Balanced multi-objective evolution algorithm for unmanned systems project scheduling with preventive maintenance and order grouping constraints

Abstract

With the growing deployment of unmanned systems in multi-platform operations, intelligent scheduling has become increasingly critical. These systems are typically organized into distributed mission clusters, executing sequences of mission-critical operations under resource and operational constraints. Inspired by the structural similarity between unmanned systems coordination and manufacturing workflows, this paper reformulates the scheduling problem of unmanned missions as a distributed permutation flowshop scheduling problem. Two domain-specific factors are incorporated into the model: preventive maintenance and order grouping, with the objective of minimizing total tardiness and makespan. To address this problem, a balanced multi-objective evolution algorithm (BMOEA) is proposed. Initially, two improved heuristic algorithms based on NEH2 are used to balance the quality and diversity of initial solutions. Then, four target-specific operators and two crossover operators are designed to improve the search efficiency of the algorithm.

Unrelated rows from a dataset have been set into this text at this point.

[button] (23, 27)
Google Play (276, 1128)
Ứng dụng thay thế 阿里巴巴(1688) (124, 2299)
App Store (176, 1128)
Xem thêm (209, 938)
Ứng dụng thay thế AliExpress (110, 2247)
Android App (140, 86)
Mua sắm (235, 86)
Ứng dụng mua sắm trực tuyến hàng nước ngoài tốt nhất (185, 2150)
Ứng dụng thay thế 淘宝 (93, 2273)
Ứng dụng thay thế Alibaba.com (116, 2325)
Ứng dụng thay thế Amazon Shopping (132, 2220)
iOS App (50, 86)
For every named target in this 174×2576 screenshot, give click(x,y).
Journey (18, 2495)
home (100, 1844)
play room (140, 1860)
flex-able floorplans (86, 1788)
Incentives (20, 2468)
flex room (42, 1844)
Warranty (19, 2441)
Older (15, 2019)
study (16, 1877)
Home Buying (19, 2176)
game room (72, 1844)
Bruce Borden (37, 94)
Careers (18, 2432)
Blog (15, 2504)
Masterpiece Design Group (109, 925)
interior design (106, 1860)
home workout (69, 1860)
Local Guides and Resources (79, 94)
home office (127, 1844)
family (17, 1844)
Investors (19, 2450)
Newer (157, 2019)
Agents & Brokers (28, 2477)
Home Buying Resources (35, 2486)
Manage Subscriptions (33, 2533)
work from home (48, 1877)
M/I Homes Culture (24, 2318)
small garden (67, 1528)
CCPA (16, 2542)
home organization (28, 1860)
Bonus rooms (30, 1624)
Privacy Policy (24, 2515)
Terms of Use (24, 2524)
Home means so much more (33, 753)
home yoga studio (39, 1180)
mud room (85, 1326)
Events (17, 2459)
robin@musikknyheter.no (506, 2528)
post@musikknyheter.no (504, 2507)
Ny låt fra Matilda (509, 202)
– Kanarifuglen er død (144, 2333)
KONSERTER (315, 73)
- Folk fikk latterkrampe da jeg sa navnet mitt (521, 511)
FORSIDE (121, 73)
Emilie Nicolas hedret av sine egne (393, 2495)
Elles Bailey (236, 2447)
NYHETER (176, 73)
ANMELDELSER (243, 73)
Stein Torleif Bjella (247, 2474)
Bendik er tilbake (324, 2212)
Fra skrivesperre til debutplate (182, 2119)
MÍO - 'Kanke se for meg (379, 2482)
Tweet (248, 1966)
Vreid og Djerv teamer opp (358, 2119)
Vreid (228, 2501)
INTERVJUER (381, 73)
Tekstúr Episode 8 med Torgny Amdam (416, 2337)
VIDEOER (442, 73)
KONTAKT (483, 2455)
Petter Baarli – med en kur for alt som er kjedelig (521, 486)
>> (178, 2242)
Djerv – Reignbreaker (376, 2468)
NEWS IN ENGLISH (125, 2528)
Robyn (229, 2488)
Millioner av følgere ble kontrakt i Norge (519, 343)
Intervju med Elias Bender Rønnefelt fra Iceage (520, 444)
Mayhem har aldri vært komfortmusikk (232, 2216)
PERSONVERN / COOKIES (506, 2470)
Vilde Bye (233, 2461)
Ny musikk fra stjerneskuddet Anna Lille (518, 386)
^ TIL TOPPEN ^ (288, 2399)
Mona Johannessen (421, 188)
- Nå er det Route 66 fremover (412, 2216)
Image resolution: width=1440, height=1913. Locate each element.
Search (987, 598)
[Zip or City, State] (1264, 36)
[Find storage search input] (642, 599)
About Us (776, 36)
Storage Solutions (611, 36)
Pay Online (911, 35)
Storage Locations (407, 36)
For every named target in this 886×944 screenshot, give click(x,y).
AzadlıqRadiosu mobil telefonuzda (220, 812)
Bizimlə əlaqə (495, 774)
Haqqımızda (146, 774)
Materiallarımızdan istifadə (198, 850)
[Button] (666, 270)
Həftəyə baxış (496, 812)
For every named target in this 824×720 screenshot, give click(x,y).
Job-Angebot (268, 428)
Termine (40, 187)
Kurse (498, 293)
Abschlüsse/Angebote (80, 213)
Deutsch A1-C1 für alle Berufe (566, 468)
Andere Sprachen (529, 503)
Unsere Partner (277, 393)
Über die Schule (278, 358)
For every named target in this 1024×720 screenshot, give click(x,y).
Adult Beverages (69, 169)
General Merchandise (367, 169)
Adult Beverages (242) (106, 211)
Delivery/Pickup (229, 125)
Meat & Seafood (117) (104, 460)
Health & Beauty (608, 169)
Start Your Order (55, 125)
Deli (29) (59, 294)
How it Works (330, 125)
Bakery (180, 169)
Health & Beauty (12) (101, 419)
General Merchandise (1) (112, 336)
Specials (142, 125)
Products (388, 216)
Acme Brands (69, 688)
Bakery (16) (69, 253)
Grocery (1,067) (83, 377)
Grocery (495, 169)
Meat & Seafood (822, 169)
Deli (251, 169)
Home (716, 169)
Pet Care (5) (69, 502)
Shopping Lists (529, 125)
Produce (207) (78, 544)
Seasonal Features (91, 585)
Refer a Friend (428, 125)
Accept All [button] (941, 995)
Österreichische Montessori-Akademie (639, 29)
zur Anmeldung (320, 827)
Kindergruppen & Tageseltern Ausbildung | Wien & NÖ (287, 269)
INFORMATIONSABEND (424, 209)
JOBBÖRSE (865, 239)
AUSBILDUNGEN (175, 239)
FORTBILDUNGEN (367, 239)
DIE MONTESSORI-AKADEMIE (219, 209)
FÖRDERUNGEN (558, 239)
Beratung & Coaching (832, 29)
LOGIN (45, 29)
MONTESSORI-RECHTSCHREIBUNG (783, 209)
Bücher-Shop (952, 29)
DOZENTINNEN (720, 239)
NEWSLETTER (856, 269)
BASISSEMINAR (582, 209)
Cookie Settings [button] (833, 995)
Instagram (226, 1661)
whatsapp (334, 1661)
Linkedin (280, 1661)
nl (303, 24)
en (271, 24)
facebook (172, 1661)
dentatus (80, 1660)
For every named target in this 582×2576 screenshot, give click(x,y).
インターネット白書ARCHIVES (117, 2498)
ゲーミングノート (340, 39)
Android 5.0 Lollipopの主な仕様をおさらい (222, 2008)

Next, three criteria are developed to balance local and global search: a classification-based operator selection criterion, which dynamically adjusts the search direction of operators to optimize local search; a non-periodic evaluation criterion based on Kernel Density Estimation and a non-dominated solution threshold criterion, which accurately determines the timing for switching to global search. These criteria balance exploration and exploitation, allowing the algorithm to optimize both convergence speed and population diversity, expand the feasible domain, and steadily approach the Pareto front. Finally, the experimental results reveal that BMOEA delivers superior performance compared to the most advanced algorithms available.